# Angelwax H2GO Rain Repellent - Mini Review



## Bristle Hound (May 31, 2009)

Have just bought some H2GO - Rain Repellent | Angelwax and applied it to the MINI's windscreen, rear window and panny roof.

Very pleased so far with this product, but its only been on the car a few days so I thought I would do another test.

This time on the outside glass garden table which will be left out over the winter.



First off, a good clean with Eraser: Intensive Polish & Oil Remover (500ml) - CarPro UK



Then a coat of Angelwax H2GO on the left side of the table as you look at the pic. (Right side left clean) Allowed to cure for 10mins then buffed off with a clean MF



Thought I would give the table a bit of lean, so placed some wooden blocks to let the water run off



Quick water test, which was showing that the side coated with the Angelwax was sheeting great already (sorry picture doesn't show this up to well)

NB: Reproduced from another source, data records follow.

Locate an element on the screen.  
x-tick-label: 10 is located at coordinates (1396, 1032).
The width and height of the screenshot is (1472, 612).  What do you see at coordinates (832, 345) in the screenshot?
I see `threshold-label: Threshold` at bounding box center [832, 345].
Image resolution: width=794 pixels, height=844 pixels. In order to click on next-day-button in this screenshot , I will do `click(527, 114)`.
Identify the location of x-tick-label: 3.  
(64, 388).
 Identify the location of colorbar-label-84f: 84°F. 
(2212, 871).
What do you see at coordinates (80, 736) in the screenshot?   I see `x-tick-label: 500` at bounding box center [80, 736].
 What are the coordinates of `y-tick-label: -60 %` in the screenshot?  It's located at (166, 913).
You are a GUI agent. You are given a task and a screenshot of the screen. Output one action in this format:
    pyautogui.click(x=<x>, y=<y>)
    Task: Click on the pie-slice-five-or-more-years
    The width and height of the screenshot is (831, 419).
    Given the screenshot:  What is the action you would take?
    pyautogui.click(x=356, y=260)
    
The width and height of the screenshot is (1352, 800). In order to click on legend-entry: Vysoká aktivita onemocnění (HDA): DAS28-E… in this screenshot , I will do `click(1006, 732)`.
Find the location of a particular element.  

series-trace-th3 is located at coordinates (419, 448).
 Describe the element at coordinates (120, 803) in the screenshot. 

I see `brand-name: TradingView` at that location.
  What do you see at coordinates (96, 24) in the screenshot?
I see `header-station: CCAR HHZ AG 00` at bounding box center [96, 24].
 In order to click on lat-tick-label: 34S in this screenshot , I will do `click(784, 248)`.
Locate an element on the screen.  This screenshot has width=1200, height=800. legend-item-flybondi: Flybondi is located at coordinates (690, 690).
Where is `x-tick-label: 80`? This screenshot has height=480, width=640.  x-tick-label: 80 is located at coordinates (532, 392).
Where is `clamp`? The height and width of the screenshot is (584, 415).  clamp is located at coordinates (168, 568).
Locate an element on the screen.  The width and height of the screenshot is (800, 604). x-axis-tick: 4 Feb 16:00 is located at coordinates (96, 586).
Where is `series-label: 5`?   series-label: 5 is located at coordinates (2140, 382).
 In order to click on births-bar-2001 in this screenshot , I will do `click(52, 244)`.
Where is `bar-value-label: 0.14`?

Interested to see what the durability is like on the Angelwax, so will report back ! a month or so


----------



## Gixxer6 (Apr 5, 2014)

This thread died a painful death


----------



## DuncanB (Oct 5, 2009)

Get yourself some Patio Magic for those flags!:thumb:


----------



## bernimac (Jul 30, 2014)

Aww disappointed I want get some of this


----------



## Kiashuma (May 4, 2011)

I got some at the weekend. Along with vision glass cleaner, will try and get a review up when its dry enough to apply.


----------



## camerashy (Feb 9, 2014)

Anyone know how often this product needs to be re-applied please


----------



## cole_scirocco (Mar 5, 2012)

camerashy said:


> Anyone know how often this product needs to be re-applied please


I'd guess a couple of months? I did two coats on mine and is still working as if I applied it yesterday and it must of been three to four weeks since application.


----------